Serie „Supernatural”: Zunehmend vergottet


Die Serie „Supernatural”, die seit 2005 erfolgreich läuft, enthält viele Bezüge zum Neuen und Alten Testament, analysierte die österreichische Religionswissenschaftlerin Lisa Kienzl Foto: Giuseppe1999
Die amerikanische Fantasy-Reihe „Supernatural“ enthält zunehmend Elemente aus der Bibel. Das fand die österreichische Religionswissenschaftlerin Lisa Kienzl heraus.
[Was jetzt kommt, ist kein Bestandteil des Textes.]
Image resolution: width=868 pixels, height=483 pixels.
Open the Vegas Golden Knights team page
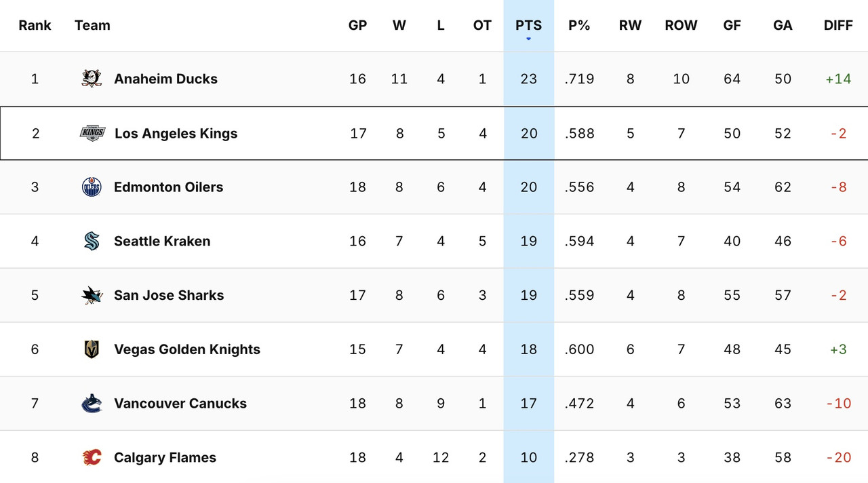point(186,349)
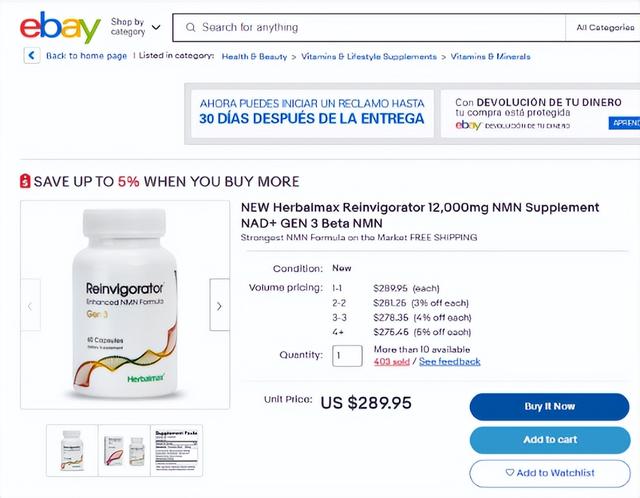This screenshot has height=498, width=640.
Task: Go to Vitamins & Minerals category
Action: tap(490, 56)
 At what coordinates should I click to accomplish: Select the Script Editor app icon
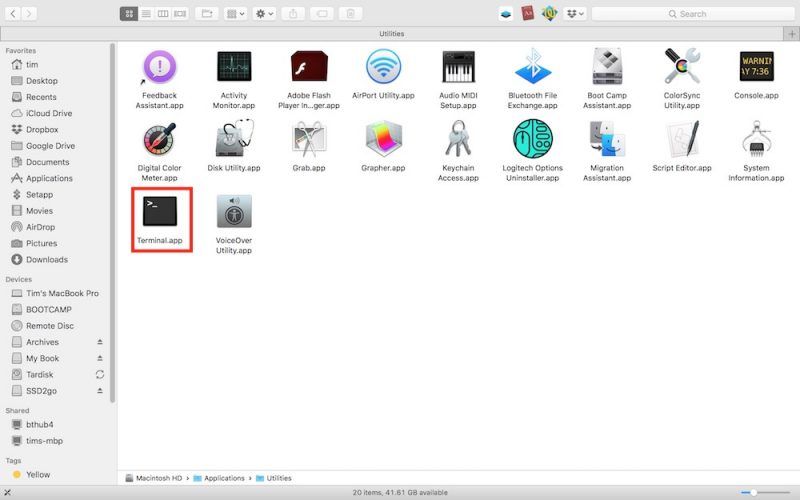click(x=681, y=140)
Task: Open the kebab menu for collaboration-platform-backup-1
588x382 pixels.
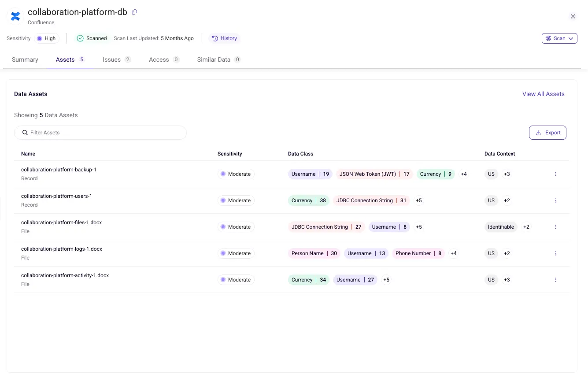Action: pyautogui.click(x=555, y=174)
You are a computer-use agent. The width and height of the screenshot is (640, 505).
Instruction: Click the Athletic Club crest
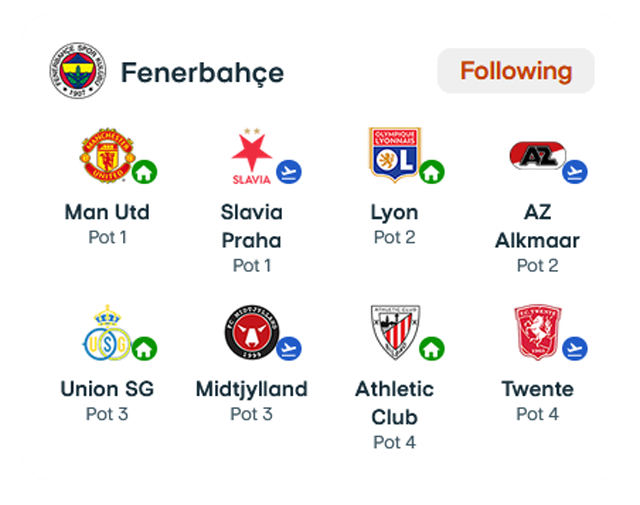coord(395,332)
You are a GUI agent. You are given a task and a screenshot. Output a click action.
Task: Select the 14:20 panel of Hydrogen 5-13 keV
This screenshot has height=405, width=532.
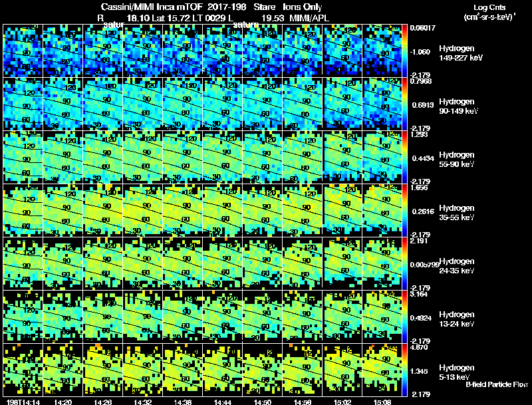tap(63, 370)

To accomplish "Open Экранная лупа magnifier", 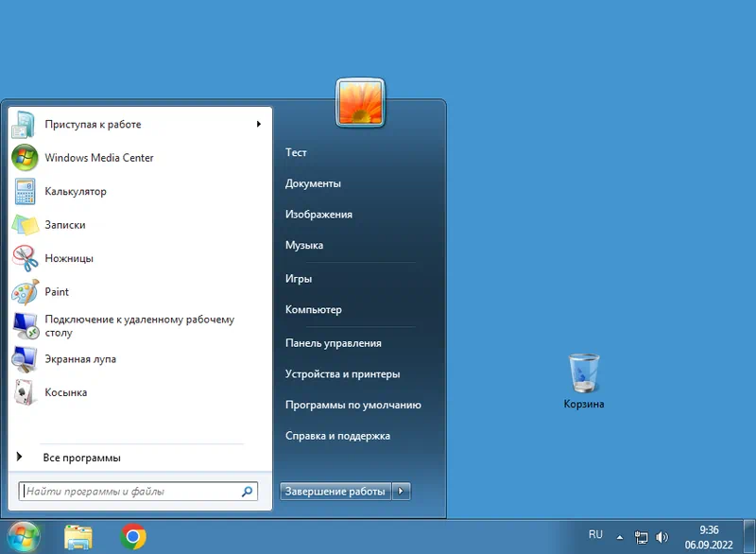I will (80, 359).
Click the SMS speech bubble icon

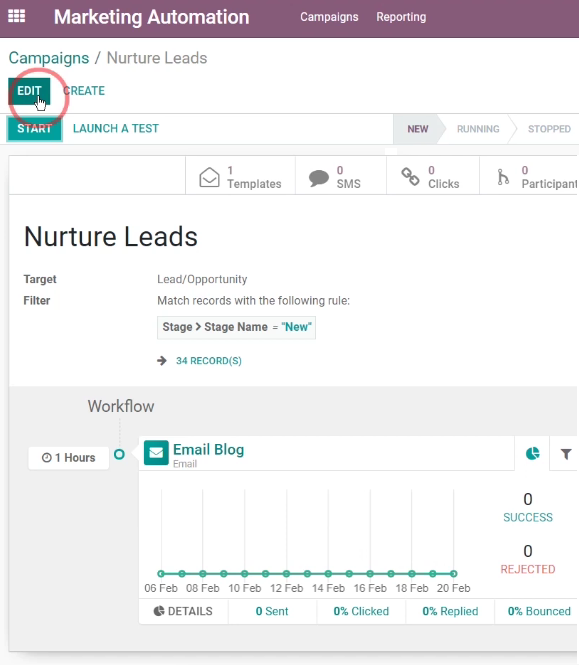[x=319, y=178]
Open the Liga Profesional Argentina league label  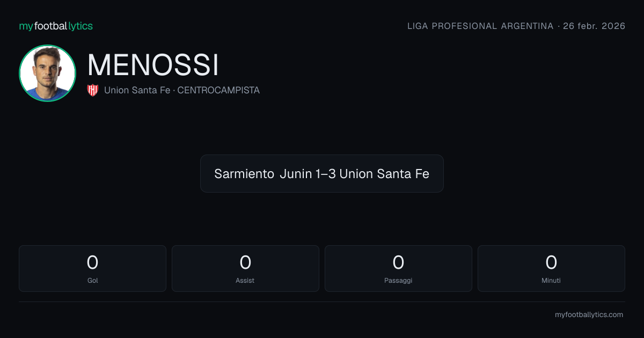pyautogui.click(x=480, y=26)
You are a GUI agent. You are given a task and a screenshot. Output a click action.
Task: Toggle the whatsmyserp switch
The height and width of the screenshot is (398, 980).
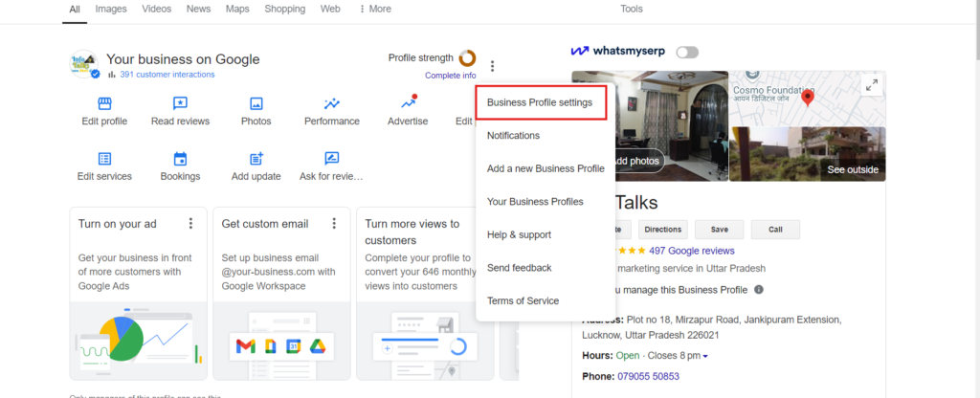(x=687, y=52)
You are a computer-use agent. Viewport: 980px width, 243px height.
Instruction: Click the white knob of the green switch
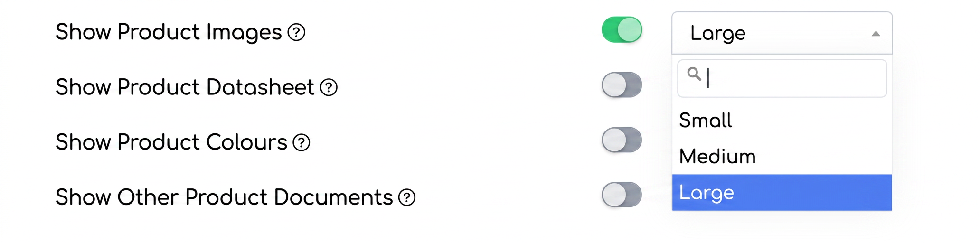(x=630, y=30)
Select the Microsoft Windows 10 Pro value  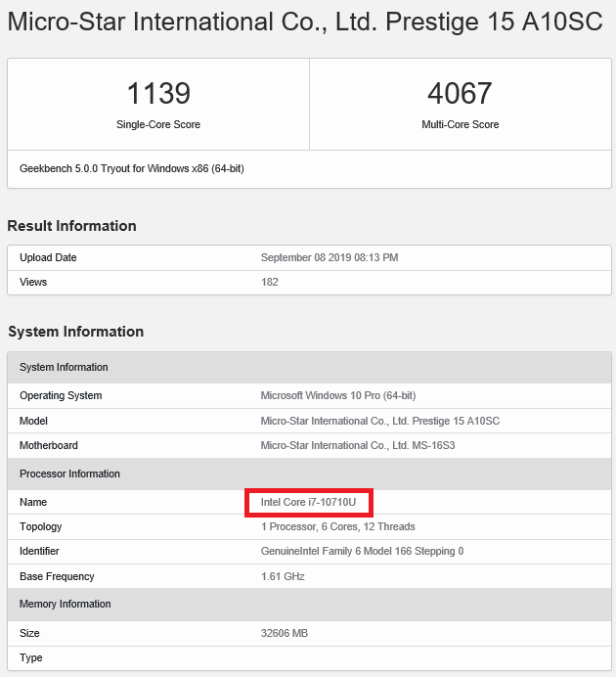pos(338,396)
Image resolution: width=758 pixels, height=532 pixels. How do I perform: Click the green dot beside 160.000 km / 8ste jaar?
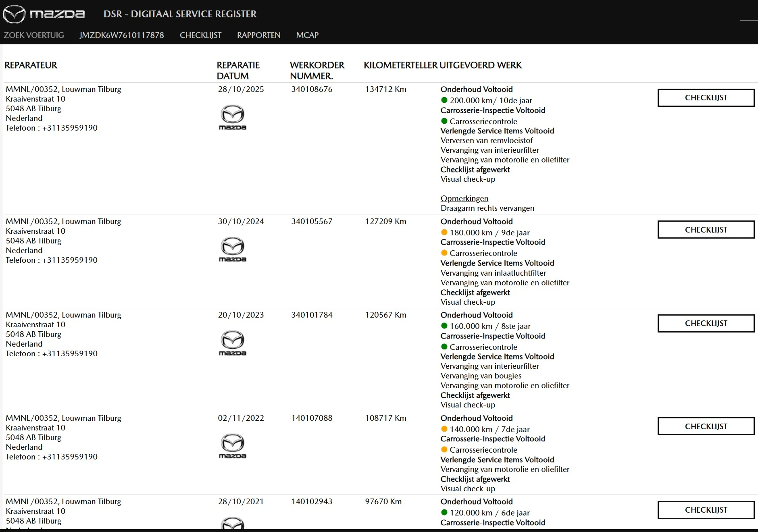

Dies zeige, dass es weiter ein starkes Bedürfnis nach mystischen, religiösen und spirituellen Erzählungen in der Gesellschaft gebe, sagt sie.

pro Medienmagazin

In „Supernatural“ kämpfen zwei Männer gegen das Böse, das in Form von Dämonen, mystischen Fabelwesen oder dem Teufel die Welt bedroht. „Figuren und Symbole aus ganz verschiedenen Religionen treten auf, dominant sind jedoch Elemente der jüdisch-christlichen Tradition“, sagte Kienzl gegenüber pro. Die Fantasy-Erfolgsserie läuft seit 2005, in Deutschland ist sie derzeit auf ProSieben MAXX und Sky zu sehen. Die Religionswissenschaftlerin untersuchte die Folgen für ihre Dissertation an der Katholisch-Theologischen Fakultät der Universität Graz.